BARDZO SŁABA RECENZJA moim zdaniem.
.
Wysłany: 2009-04-19 17:53
Taa :) ja tam lubie COB :) ale fakt marna ta recenzja :))
Odnosze takie wrazenie ze COB wykorzystalo patent ktory sie przewija podczas filmu Twierdza w kawalku Bodom After Midnight :PP u COB ta melodyjka wchodzi tak ok drugiej minuty kawalka :))
If i can`t be my own i feel better dead.
Wysłany: 2009-04-19 18:22
Ogólnie rzecz biorąc to moja ulubiona płyta CoB :) co do wokali - to też mi się wydaje, że nie są czymś specjalnym wpisują się w estetykę gatunku i nic poza tym :)

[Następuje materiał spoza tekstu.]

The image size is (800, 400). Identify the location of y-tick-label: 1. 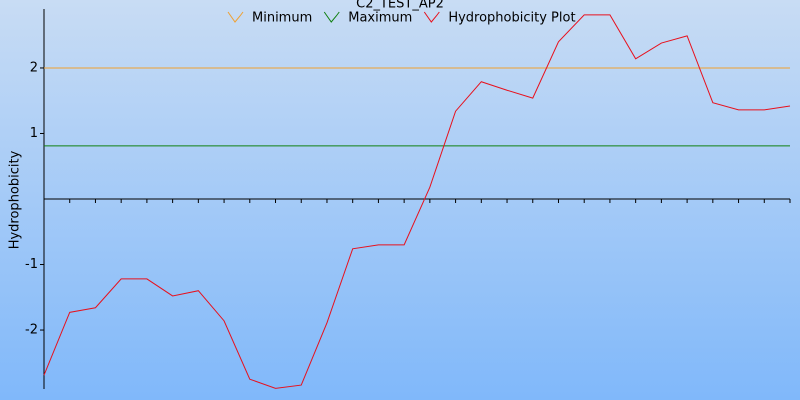
(34, 134).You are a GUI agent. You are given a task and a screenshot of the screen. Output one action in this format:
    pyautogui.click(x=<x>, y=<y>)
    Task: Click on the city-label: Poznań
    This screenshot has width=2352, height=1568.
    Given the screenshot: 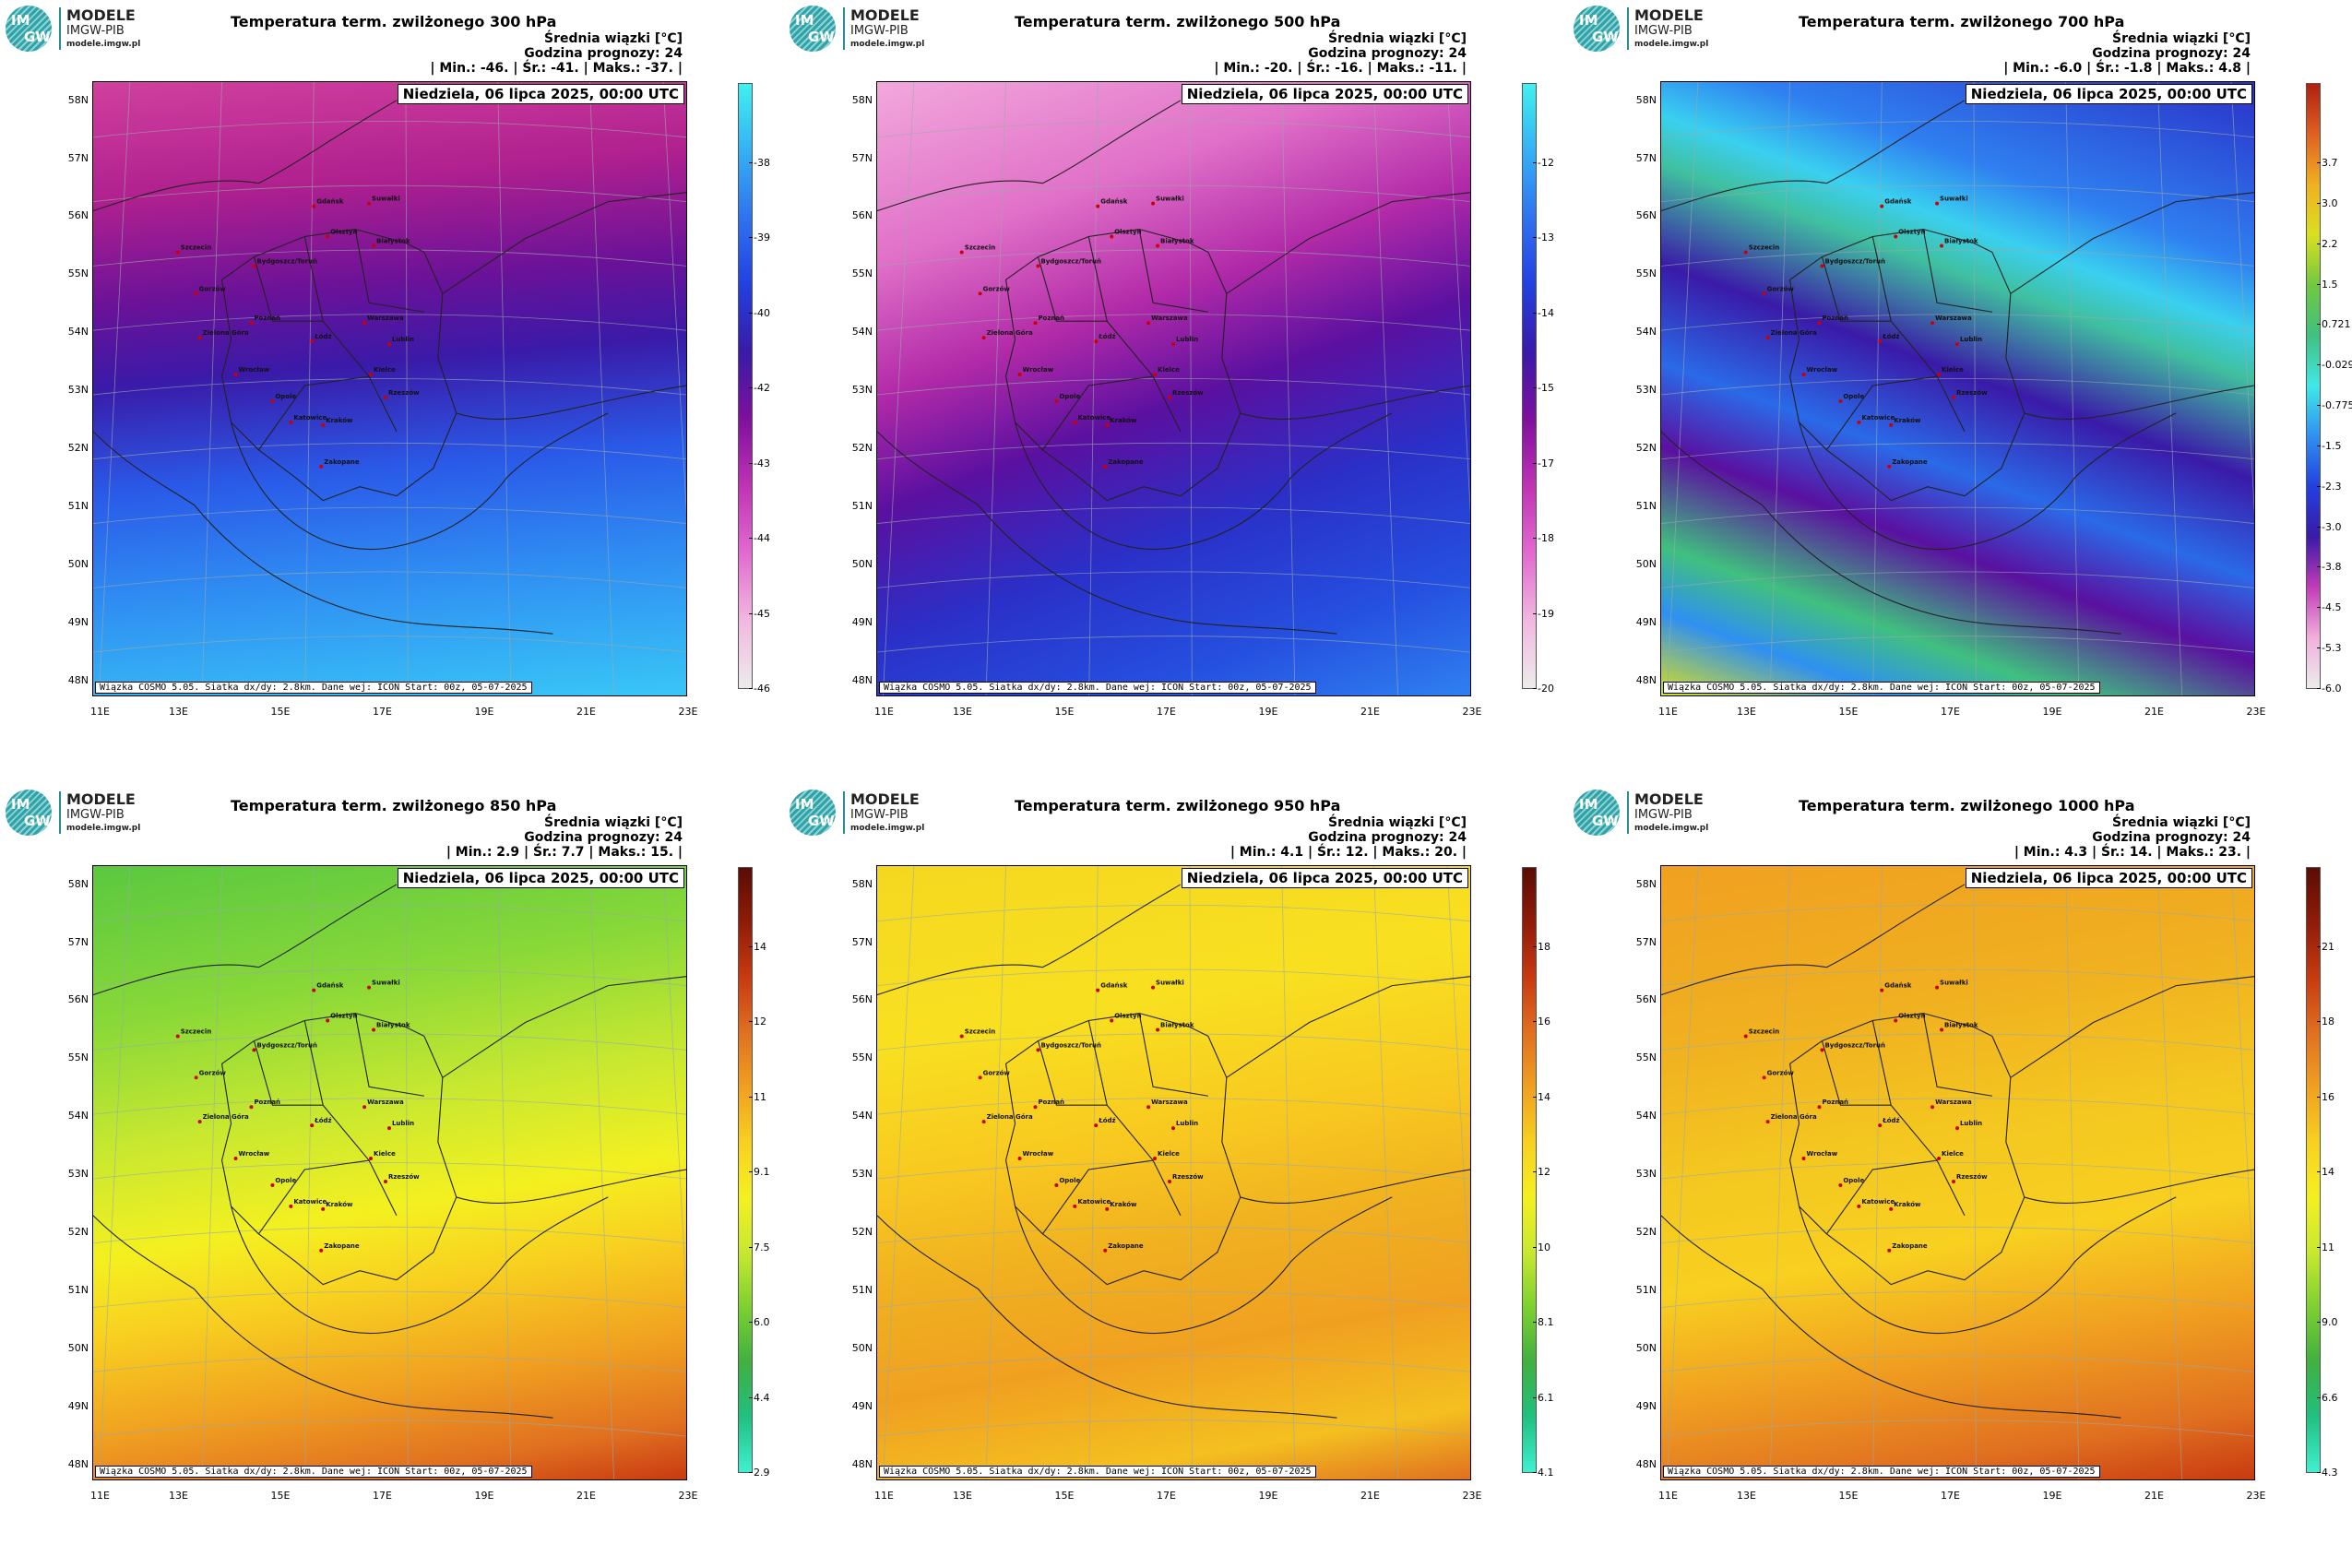 What is the action you would take?
    pyautogui.click(x=1835, y=318)
    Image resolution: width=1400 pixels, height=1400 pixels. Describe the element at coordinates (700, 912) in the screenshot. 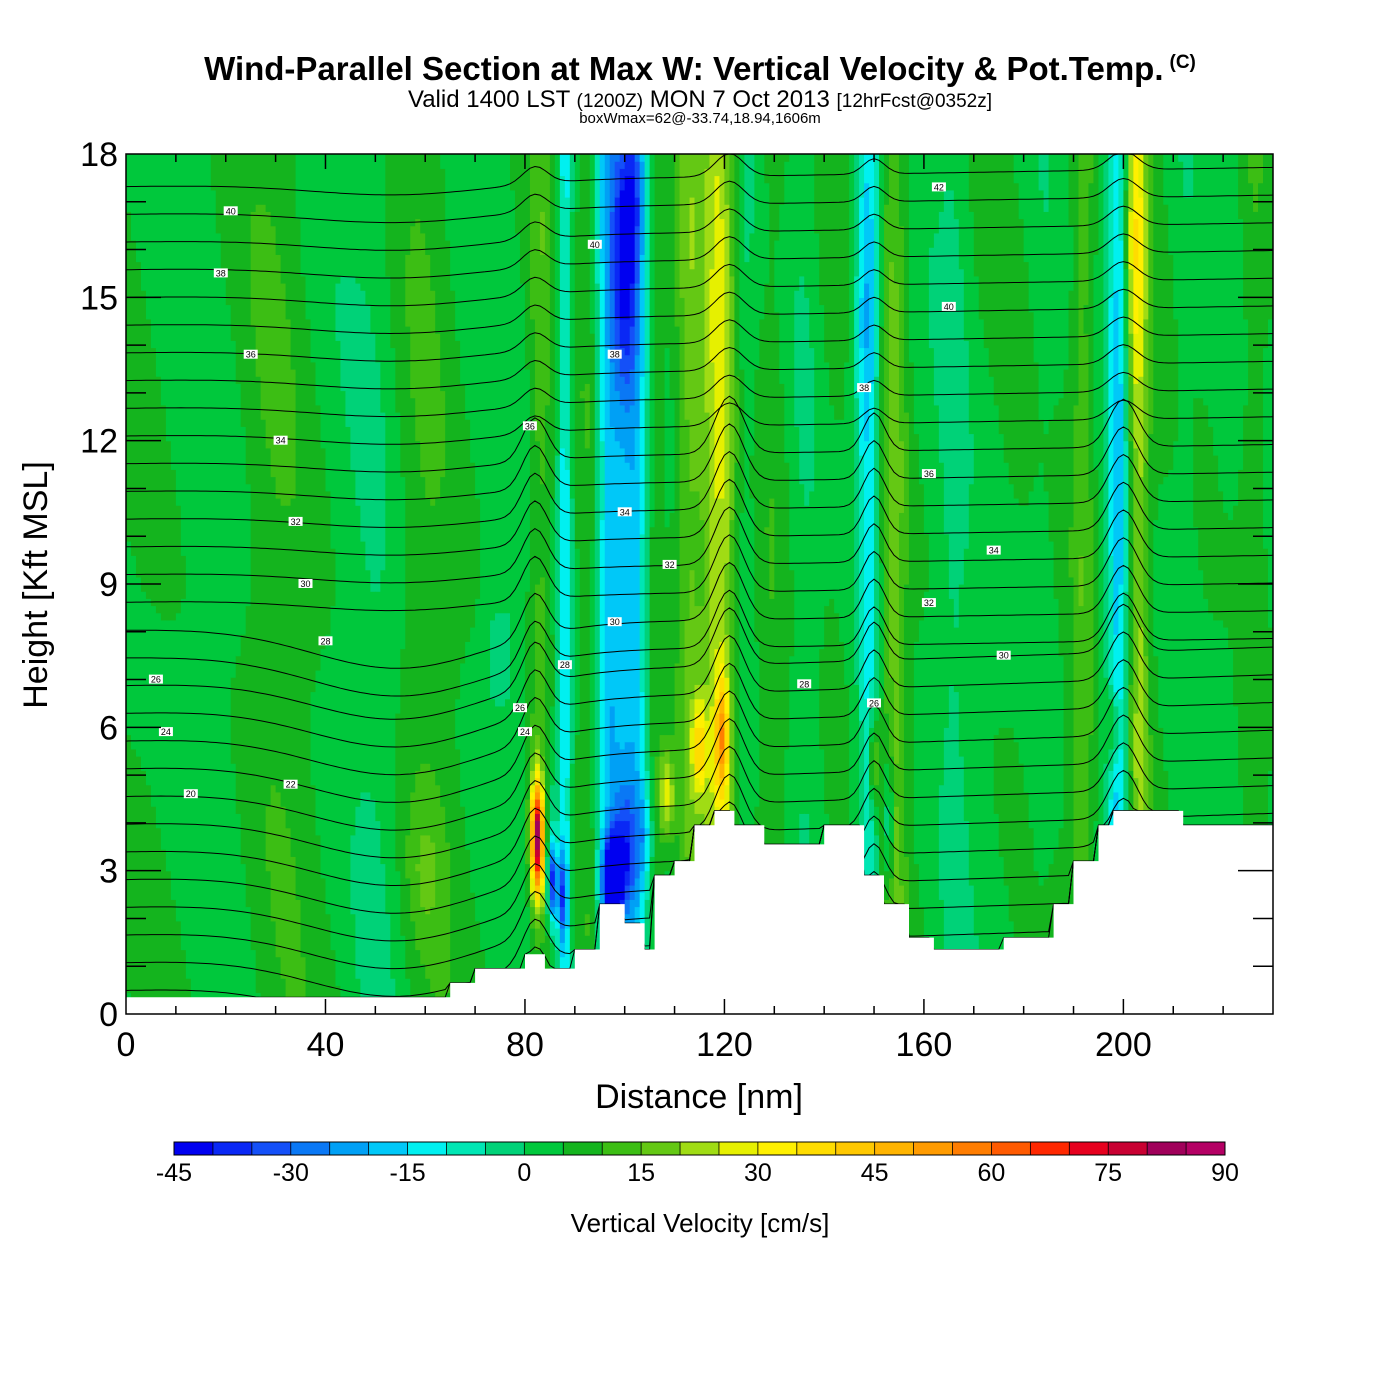

I see `terrain` at that location.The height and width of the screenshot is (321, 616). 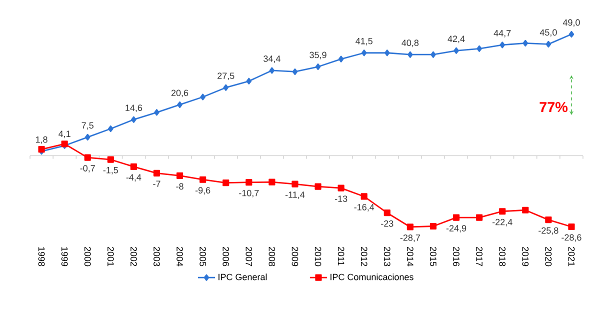 I want to click on data-label: 20,6, so click(x=180, y=94).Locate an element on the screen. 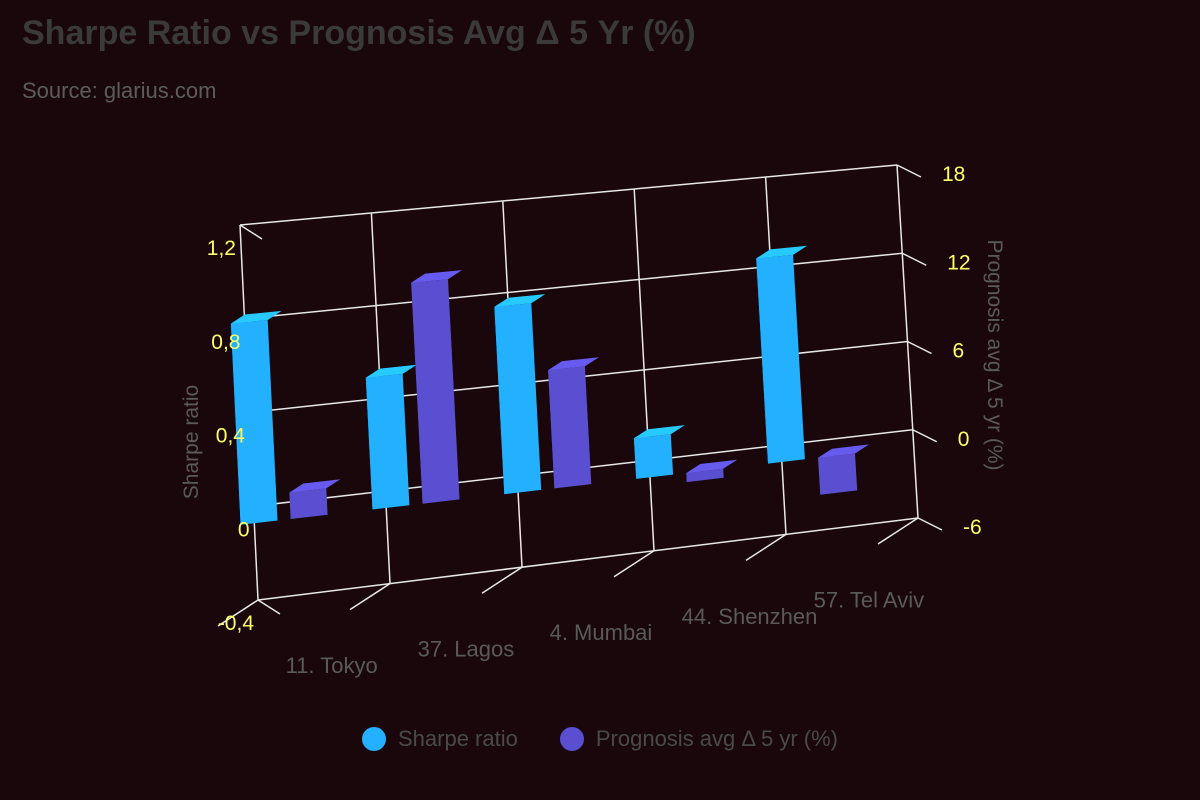 This screenshot has height=800, width=1200. left-tick-label: -0,4 is located at coordinates (236, 624).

...and music? Well, it's just entertainment folks.
COB Wysłany: 2009-04-20 10:57
Ma sie to ucho
Something Wild jest jak dla mnie najlepsza plyta w dorobku COB :))
If i can`t be my own i feel better dead.
Wysłany: 2009-04-20 11:26
Ja najbardziej lubie "Follow the reaper" i chyba jest to jedyna płyta COB do której wracam. Dobre melodie, chwytliwa, odmóżdżajaca, co by nie mówić - świetnie zagrana. Tylko troche płytka
.
Wysłany: 2009-04-29 08:15
hatebreeder jest nierówny, obok 5 genialnych kawałków są 4 słabsze ;/
.
Wysłany: 2010-08-05 21:20
Trójeczka jest najsłabszym albumem, brzmieniowo i klimatycznie najkorzystniej wypada debiut, aranżacyjnie- dwójeczka. Na żywo są genialni. Wokal, hmm- średniawy.